Abstract

The objective of this study is to evaluate the relationship between dietary AA and hemoglobin adducts using the National Health and Nutrition Examination Survey ( NHANES, 2003–04). Measured acrylamide (AA–Hb) and glycidamide (Gly–Hb) hemoglobin adducts for over 7000 participants >3 years, 24-h dietary recall, food frequency questionnaire (FFQ), lifestyle and demographic data, and anthropometric measurements are available from NHANES (2003–04). The 24-h dietary recall and FFQ data were combined with AA concentration data in food from the US FDA to estimate “usual” AA dietary exposure. The associations between dietary AA and AA–Hb and Gly–Hb were evaluated using linear regression models with smoking, age, gender, energy and macronutrient intake, body surface area, and activity level as covariates. Dietary AA positively correlates with AA–Hb and Gly–Hb ( p < 0.05) but the correlation is small ( R-Squared < 3.5%).

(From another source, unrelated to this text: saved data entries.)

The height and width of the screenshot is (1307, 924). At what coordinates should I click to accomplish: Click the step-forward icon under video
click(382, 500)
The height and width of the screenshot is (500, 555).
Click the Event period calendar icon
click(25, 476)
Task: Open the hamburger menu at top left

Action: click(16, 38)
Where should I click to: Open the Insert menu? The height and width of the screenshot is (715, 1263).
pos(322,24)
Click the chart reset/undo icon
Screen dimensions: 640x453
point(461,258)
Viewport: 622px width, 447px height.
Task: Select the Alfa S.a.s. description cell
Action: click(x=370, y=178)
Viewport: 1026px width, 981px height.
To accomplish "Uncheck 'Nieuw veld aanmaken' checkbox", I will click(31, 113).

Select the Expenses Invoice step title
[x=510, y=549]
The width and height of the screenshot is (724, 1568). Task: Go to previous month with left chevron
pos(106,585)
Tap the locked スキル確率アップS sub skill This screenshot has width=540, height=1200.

Relative to the background adduct levels, the incremental increase in AA–Hb and Gly–Hb from average dietary AA is small (7% and 9% for AA–Hb and Gly–Hb, respectively). Non-dietary sources of exposure, measurement errors associated with the use of the FFQ, and uncertainty in the data on AA levels in foods are possible explanations for the observed lack of association between dietary AA and AA–Hb and Gly–Hb.